(What to work on): What lines of the data below hold "PARA"? Show them.

Collected data

= = = = = = =

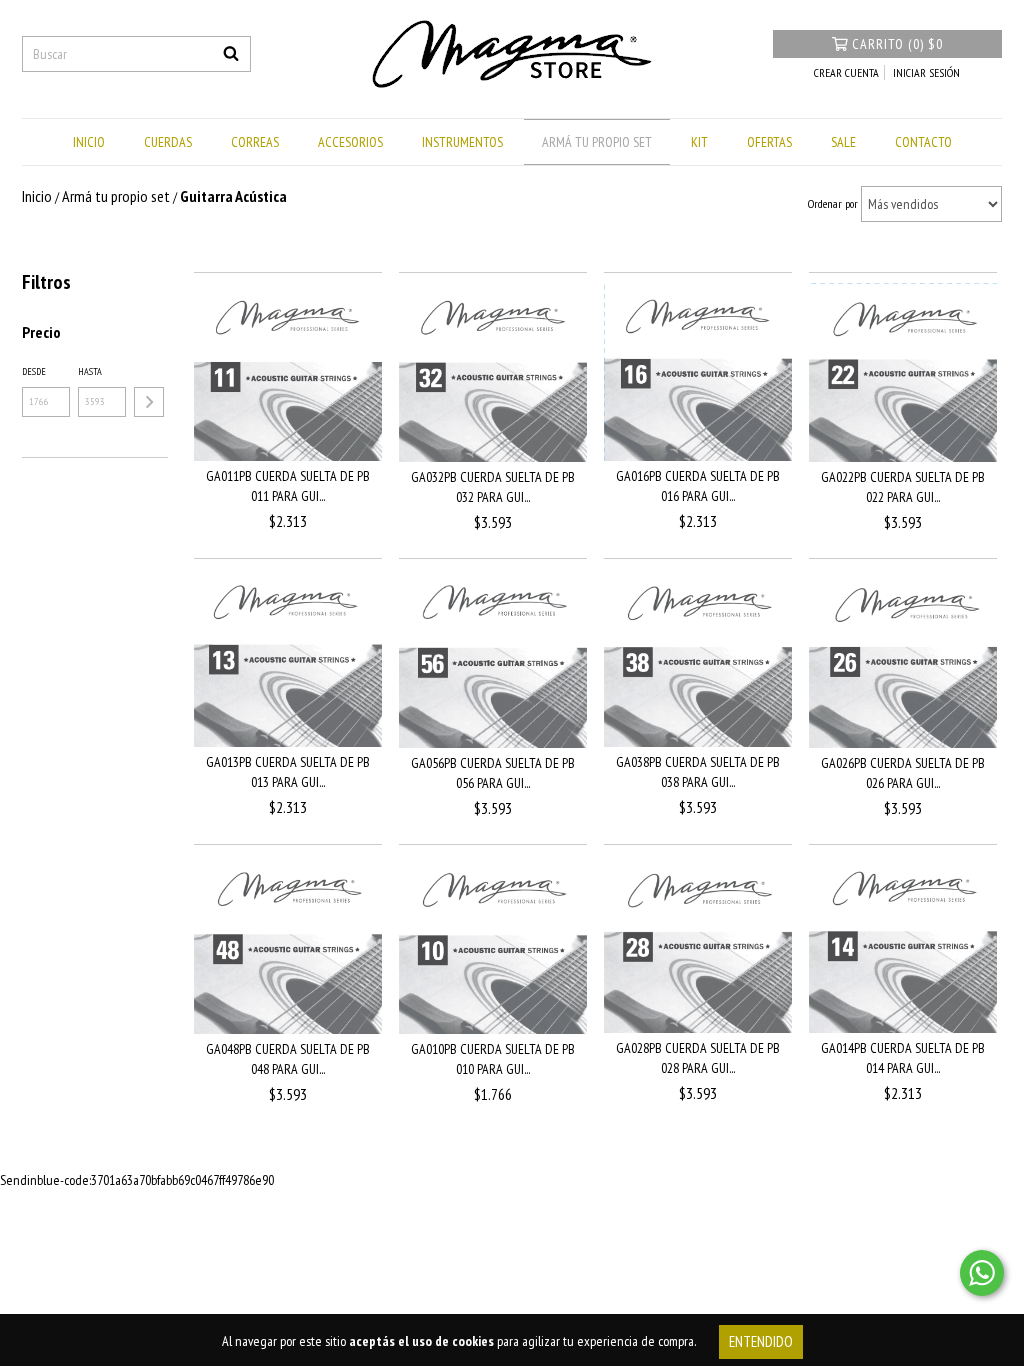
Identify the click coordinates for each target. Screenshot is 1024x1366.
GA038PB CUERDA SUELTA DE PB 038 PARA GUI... (698, 772)
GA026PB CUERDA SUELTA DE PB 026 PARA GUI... (903, 773)
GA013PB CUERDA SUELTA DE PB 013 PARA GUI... (288, 772)
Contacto (923, 142)
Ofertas (769, 142)
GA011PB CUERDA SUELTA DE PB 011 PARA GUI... (288, 486)
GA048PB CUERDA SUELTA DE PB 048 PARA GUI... (288, 1059)
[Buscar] (231, 54)
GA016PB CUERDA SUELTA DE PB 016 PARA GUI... (698, 486)
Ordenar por (833, 203)
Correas (255, 142)
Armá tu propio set (597, 142)
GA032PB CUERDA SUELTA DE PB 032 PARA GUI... (493, 487)
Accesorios (350, 142)
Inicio (89, 142)
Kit (699, 142)
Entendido (761, 1341)
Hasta (90, 371)
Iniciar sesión (926, 72)
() (897, 44)
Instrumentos (462, 142)
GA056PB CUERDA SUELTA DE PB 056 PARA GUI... (493, 773)
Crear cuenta (846, 72)
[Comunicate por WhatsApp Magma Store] (982, 1273)
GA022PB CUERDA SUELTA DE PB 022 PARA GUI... (903, 487)
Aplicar (149, 402)
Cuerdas (168, 142)
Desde (34, 371)
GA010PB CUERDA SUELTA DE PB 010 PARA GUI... (493, 1059)
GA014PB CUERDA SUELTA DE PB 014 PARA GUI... (903, 1058)
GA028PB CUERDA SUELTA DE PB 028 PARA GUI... (698, 1058)
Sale (843, 142)
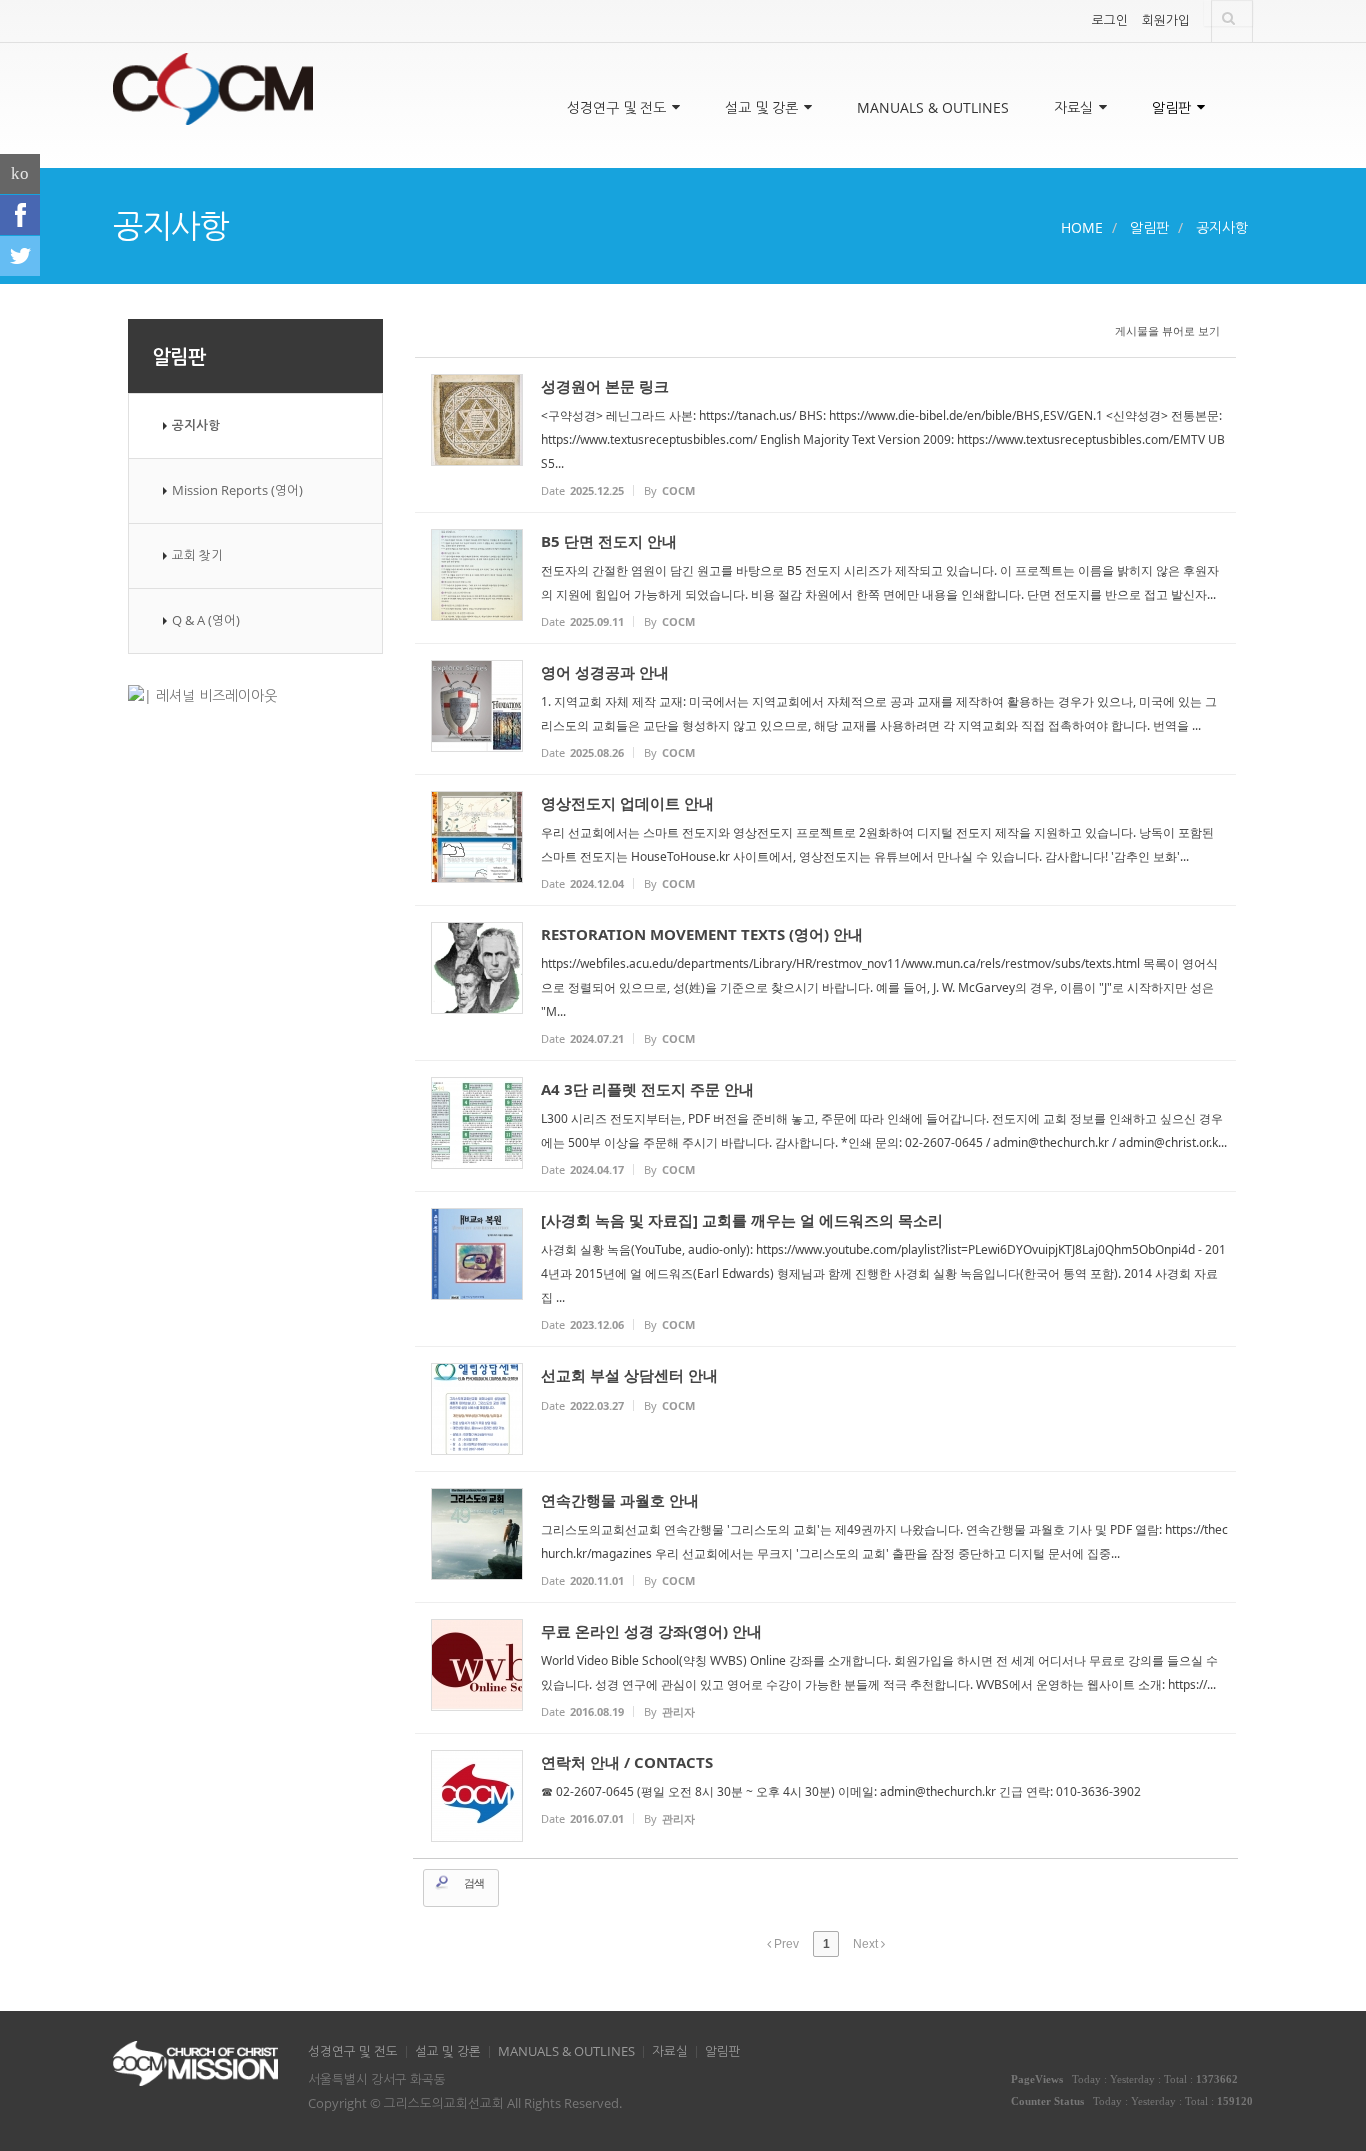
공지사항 (1222, 227)
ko (20, 173)
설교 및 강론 (763, 107)
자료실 (1075, 107)
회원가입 (1166, 20)
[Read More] (825, 435)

= = = = = = =

(Task response):
GA038PB CUERDA SUELTA DE PB 038 PARA GUI... (698, 772)
GA026PB CUERDA SUELTA DE PB 026 PARA GUI... (903, 773)
GA013PB CUERDA SUELTA DE PB 013 PARA GUI... (288, 772)
GA011PB CUERDA SUELTA DE PB 011 PARA GUI... (288, 486)
GA048PB CUERDA SUELTA DE PB 048 PARA GUI... (288, 1059)
GA016PB CUERDA SUELTA DE PB 016 PARA GUI... (698, 486)
GA032PB CUERDA SUELTA DE PB 032 PARA GUI... (493, 487)
GA056PB CUERDA SUELTA DE PB 056 PARA GUI... (493, 773)
GA022PB CUERDA SUELTA DE PB 022 PARA GUI... (903, 487)
GA010PB CUERDA SUELTA DE PB 010 PARA GUI... (493, 1059)
GA014PB CUERDA SUELTA DE PB 014 PARA GUI... (903, 1058)
GA028PB CUERDA SUELTA DE PB 028 PARA GUI... (698, 1058)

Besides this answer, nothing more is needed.